■ EXERCISE INSTRUCTIONS ■
Express the listing lines starting at the one containing "The width and height of the screenshot is (733, 526)." and ending at the one containing "the items per", both included, as a numbered list with blank lines left out.

■ EXCERPTED RECORDS ■
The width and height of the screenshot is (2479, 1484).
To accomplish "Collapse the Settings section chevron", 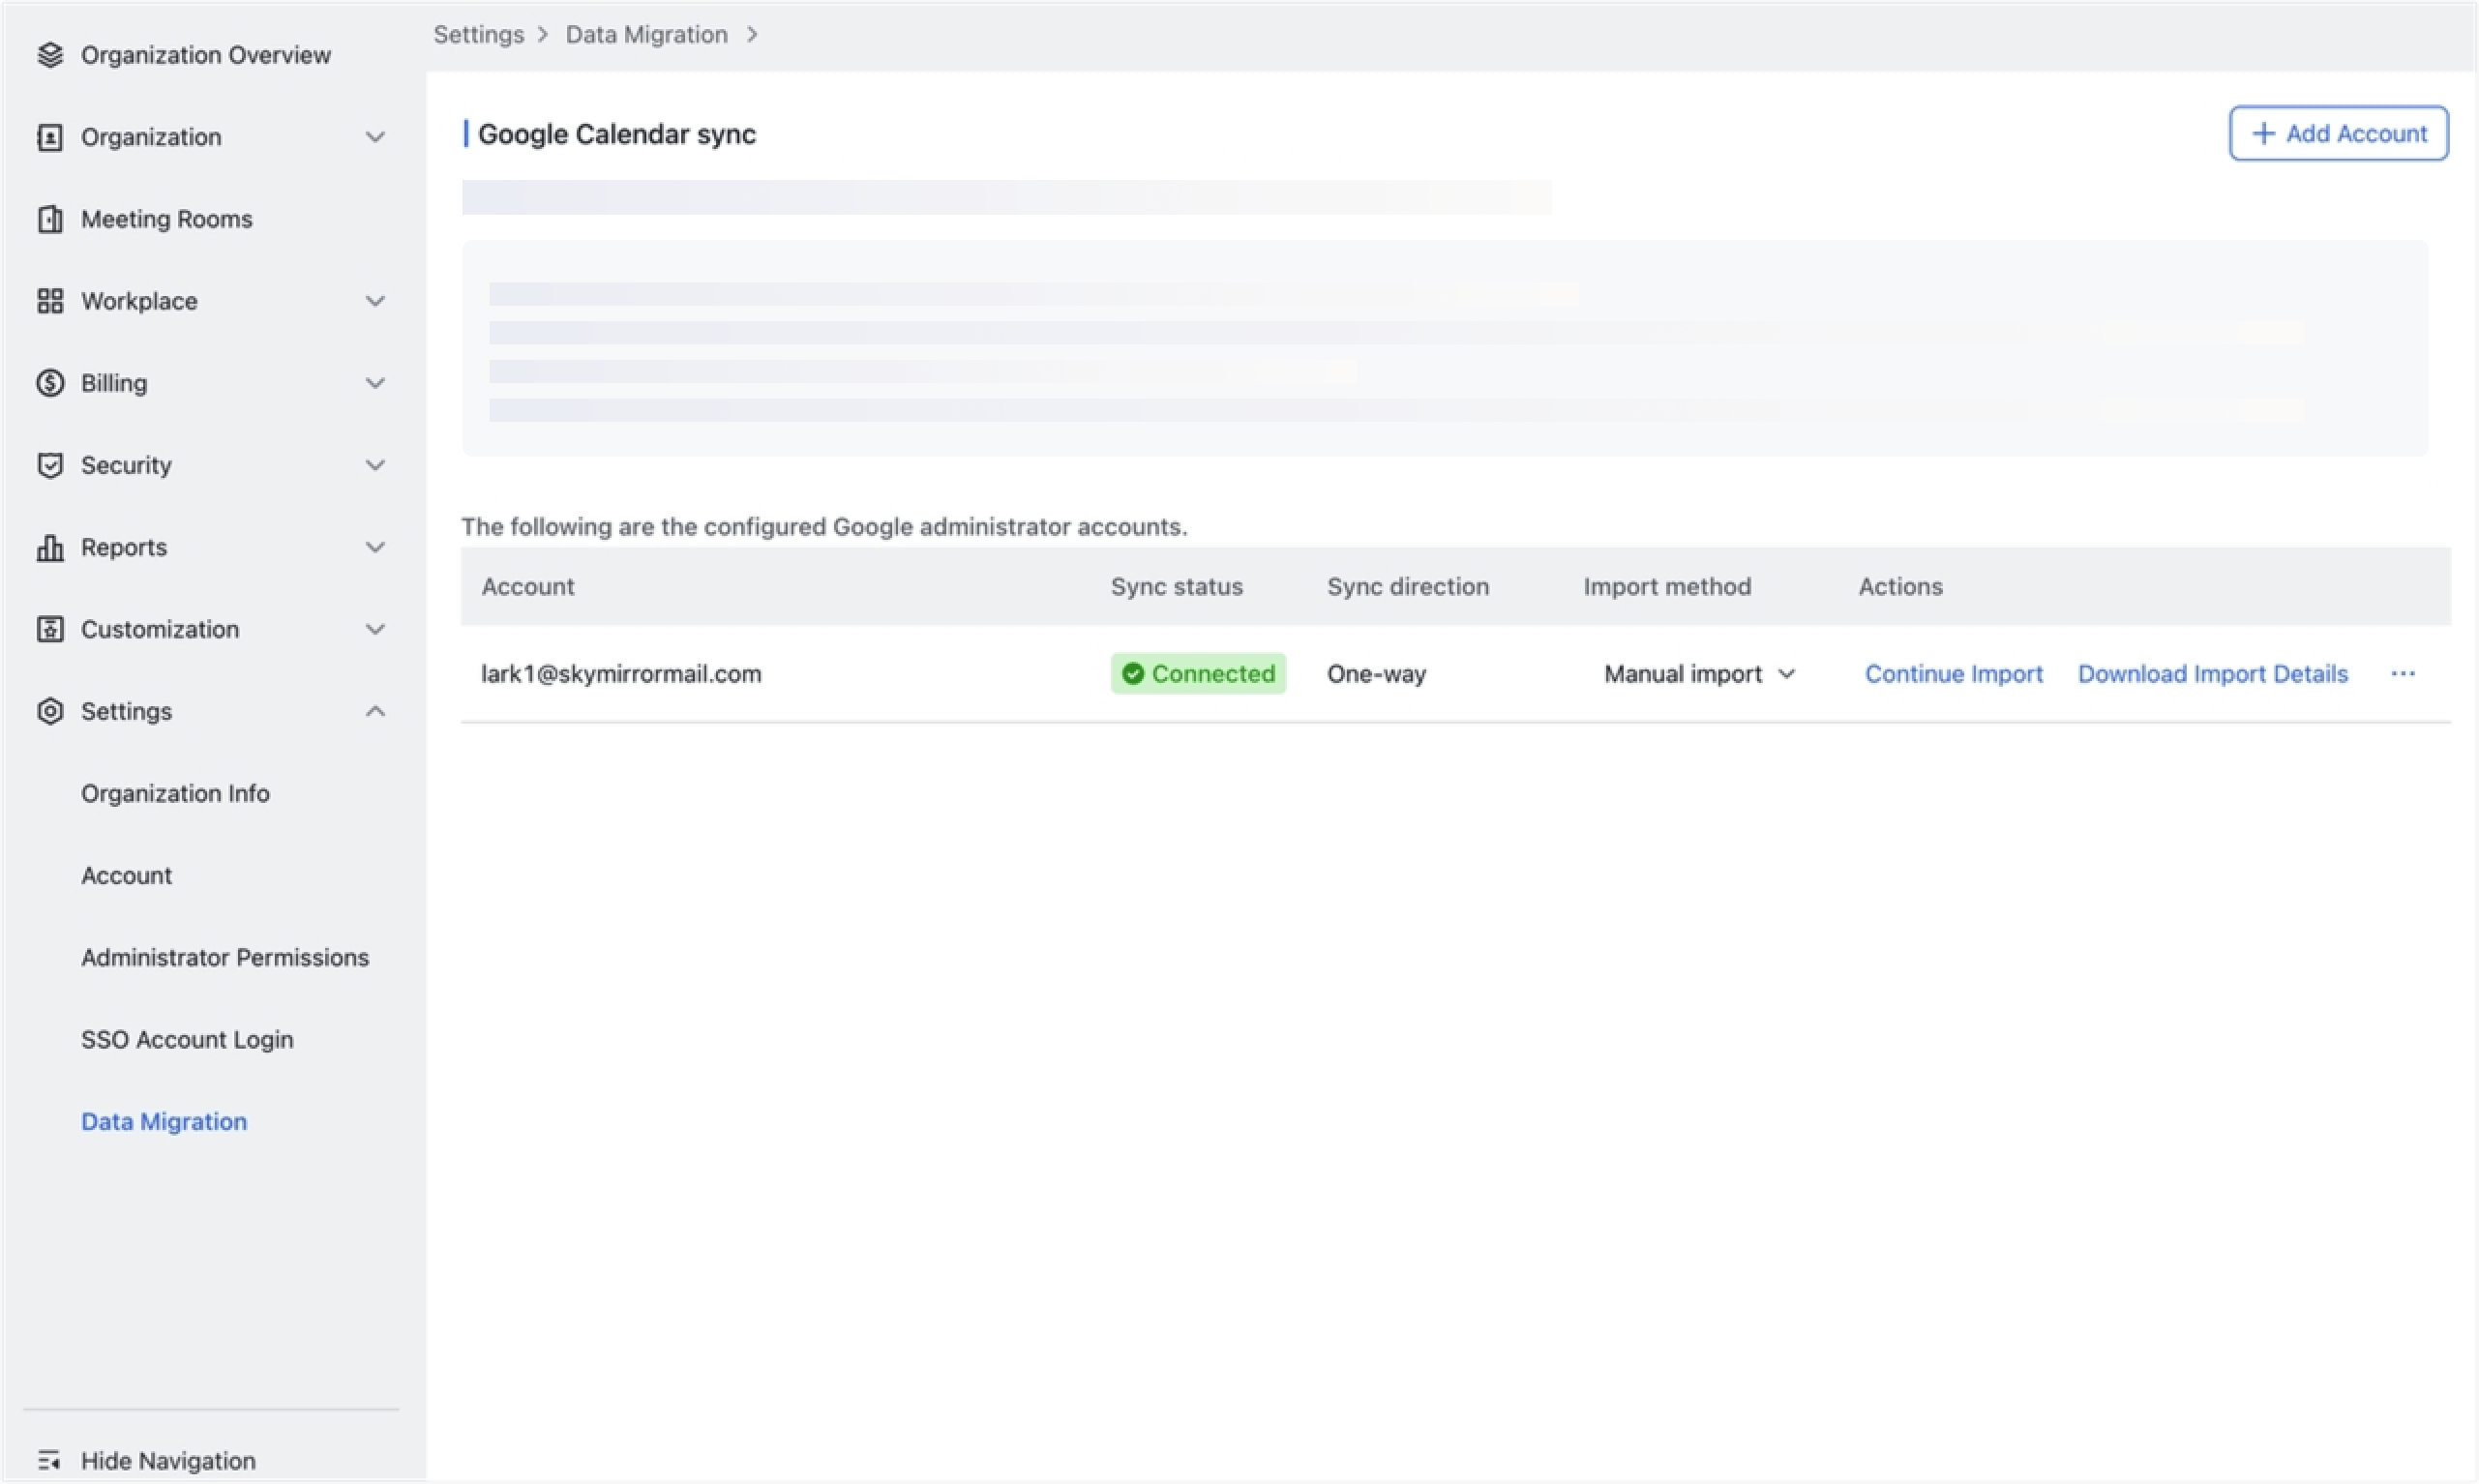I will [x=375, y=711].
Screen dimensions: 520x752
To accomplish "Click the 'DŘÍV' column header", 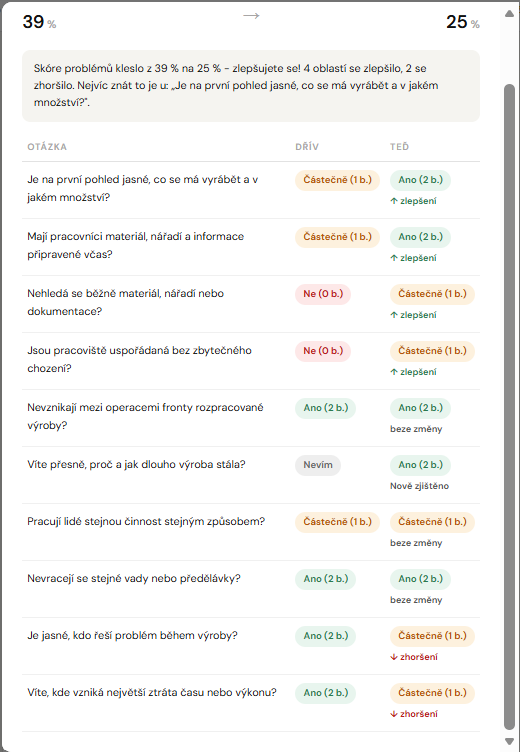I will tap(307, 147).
---
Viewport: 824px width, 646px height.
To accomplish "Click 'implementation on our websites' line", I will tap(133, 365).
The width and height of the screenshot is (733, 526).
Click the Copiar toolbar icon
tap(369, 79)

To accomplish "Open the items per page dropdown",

■ TASK RESPONSE ■
1. The width and height of the screenshot is (733, 526).
2. Click the Copiar toolbar icon
3. tap(369, 79)
4. To accomplish "Open the items per page dropdown",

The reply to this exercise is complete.